(Saved entries)
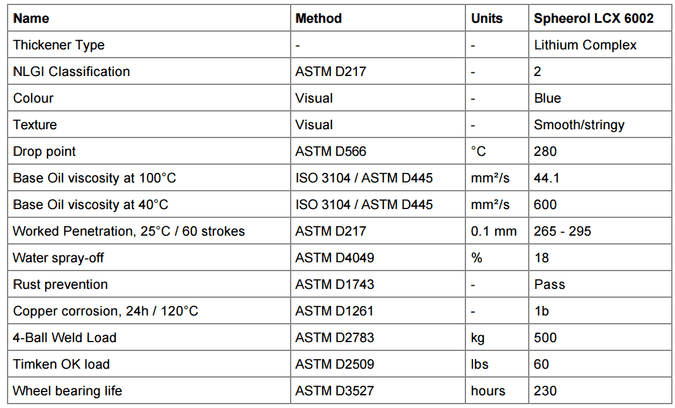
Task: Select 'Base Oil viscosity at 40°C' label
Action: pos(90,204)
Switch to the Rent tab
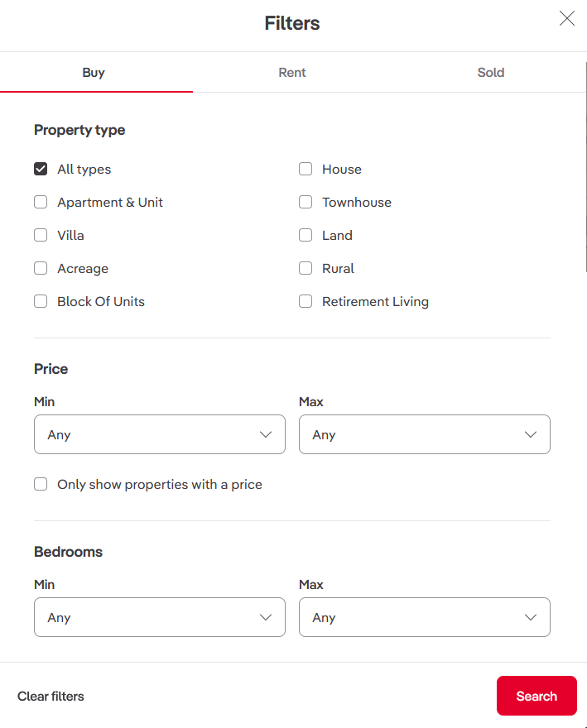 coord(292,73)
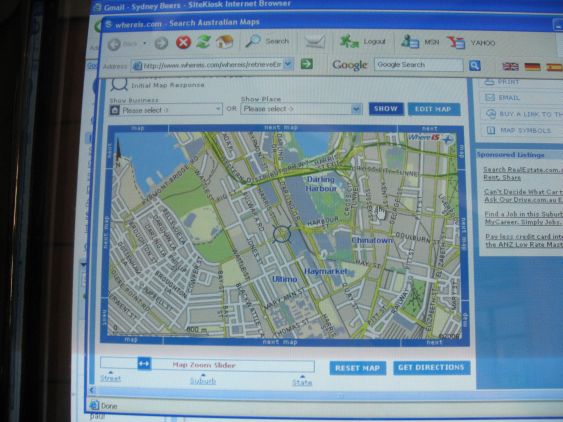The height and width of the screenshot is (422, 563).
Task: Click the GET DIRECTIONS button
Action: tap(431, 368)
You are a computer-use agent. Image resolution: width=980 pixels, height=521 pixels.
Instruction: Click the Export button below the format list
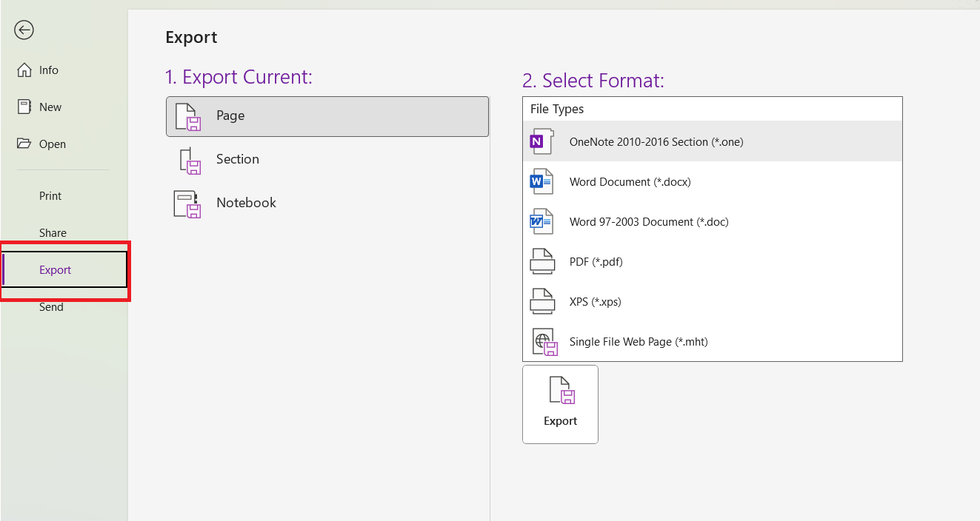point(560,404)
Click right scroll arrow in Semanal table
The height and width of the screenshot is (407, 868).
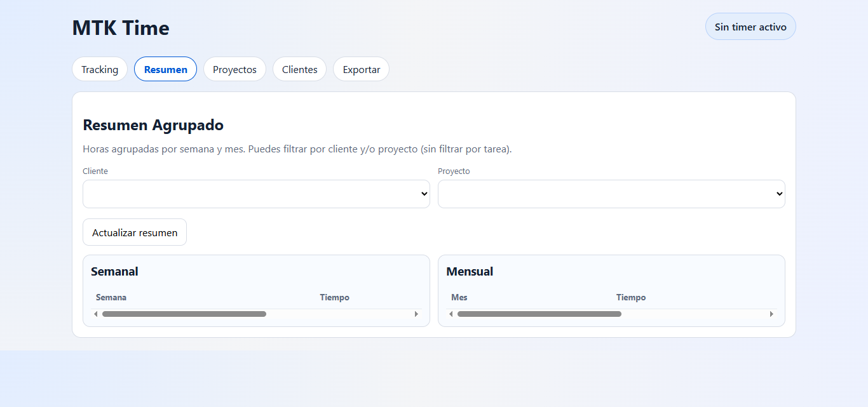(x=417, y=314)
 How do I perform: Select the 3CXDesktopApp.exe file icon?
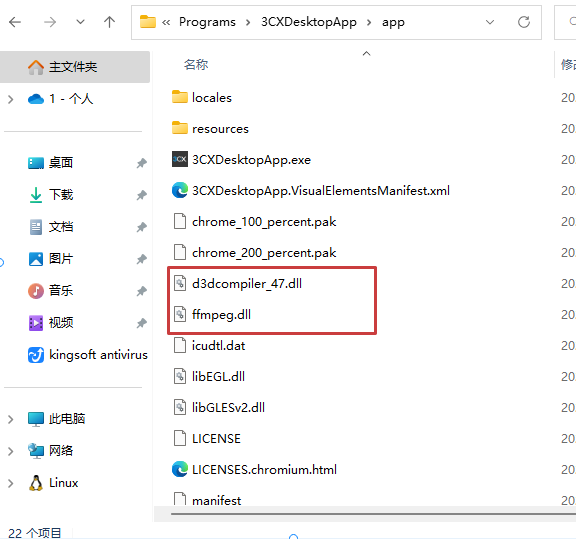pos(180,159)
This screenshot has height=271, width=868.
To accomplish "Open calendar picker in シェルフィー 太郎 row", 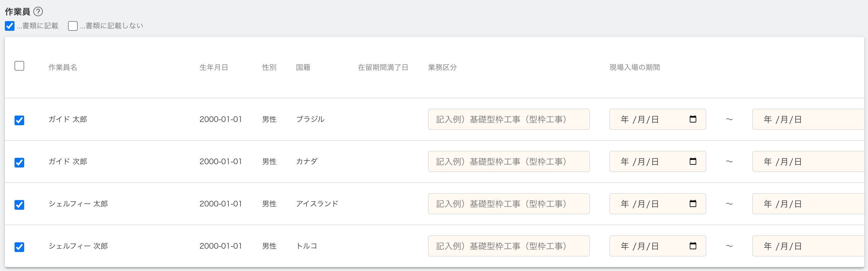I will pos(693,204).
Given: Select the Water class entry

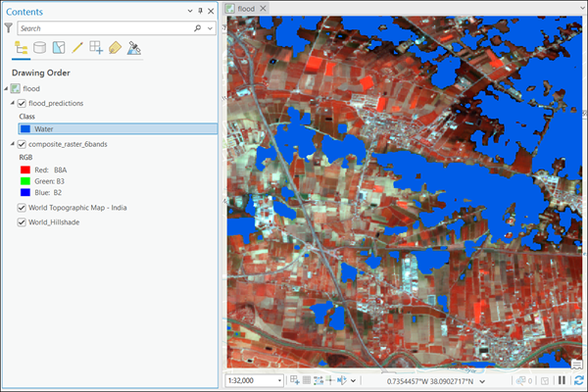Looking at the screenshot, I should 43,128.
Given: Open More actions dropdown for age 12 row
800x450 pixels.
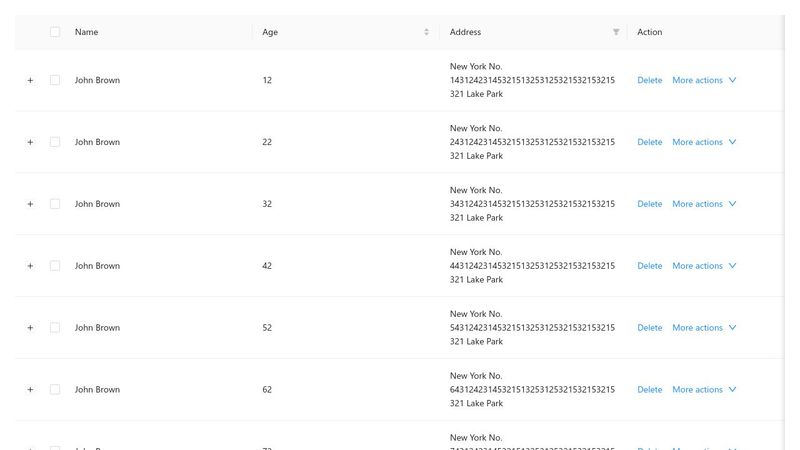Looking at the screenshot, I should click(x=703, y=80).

- _What to work on_
In the data above, find the line with "Instruction: Click the" and the line with "This screenshot has height=271, width=868.". Please copy exactly those two lines and every line between them, but not the pictures.

- _Answer to the exercise_
Instruction: Click the Export button below the format list
point(560,404)
Click right scroll arrow in Semanal table
The height and width of the screenshot is (407, 868).
(x=417, y=314)
 How do I perform: Select the 3CXDesktopApp.exe file icon?
pos(180,159)
This screenshot has height=271, width=868.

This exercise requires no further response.